My heart is pounding so hard I can barely hear anything beyond it.
1.
1.
1.
120—
“Ms. de los Reyes?”
Private security materializes out of nowhere to block my path, two men in dark suits with earpieces, their faces professionally blank.
And then I notice the others.
Of course there’s press. A billionaire getting shot is news.
Photographers and reporters cluster at the end of the hallway, held back by velvet ropes like this is some kind of red carpet event instead of a hospital wing. The moment security says my name, they sense something is about to unfold, and the next thing I know, all cameras are pointed at me.
Flashes explode.
Questions erupt.
I dig my nails into my palms. Fear of being embarrassed tempts me to turn back and just try another time, but after everything that’s happened, how do I even know there will be another time?
And so I swallow hard and muster the courage to keep talking. “Could you, um, pass a message—”

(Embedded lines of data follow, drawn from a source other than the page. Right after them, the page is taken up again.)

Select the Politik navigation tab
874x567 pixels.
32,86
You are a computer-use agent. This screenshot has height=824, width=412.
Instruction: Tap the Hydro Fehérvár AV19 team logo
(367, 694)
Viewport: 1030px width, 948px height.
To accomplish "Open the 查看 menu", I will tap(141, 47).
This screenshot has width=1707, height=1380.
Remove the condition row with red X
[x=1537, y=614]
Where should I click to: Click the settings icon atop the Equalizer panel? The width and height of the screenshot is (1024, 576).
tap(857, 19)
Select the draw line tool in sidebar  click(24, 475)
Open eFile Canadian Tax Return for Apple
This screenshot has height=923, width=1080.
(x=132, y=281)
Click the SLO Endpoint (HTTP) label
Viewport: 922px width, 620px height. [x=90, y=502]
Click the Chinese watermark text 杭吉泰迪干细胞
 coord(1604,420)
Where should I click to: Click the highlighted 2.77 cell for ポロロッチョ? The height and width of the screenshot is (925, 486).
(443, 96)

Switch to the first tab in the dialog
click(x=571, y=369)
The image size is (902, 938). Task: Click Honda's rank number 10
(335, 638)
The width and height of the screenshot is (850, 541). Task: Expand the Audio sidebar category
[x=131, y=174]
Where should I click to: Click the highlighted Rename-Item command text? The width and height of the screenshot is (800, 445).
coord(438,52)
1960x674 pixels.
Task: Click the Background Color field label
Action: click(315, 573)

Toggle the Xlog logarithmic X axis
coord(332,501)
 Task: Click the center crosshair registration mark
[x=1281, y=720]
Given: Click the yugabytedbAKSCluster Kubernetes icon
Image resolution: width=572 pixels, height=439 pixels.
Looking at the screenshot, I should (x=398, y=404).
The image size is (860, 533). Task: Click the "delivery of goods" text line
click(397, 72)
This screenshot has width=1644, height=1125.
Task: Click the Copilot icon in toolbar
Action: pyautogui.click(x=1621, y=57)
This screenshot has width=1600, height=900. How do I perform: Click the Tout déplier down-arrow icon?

“We apologize.” The security guard’s voice is flat. Rehearsed. “We’ve been told not to interrupt Mr. Lacroix at all costs, as he is currently with his girlfriend.”
His...girlfriend?
He already has...a girlfriend?
My Zacharie...is already someone else’s?
Camera flashes turn into starbursts, bleeding across my vision like watercolors in the rain. The polished floor seems to ripple beneath my feet, and I can hear the reporters shouting questions, but their voices have gone distant and strange, like hearing the world through water.
Did I get it wrong, God?
The thought rises up from somewhere deep and desperate, clawing at the inside of my chest.
Was Zacharie simply meant to be a lesson about being true?
But You...never meant him to be mine?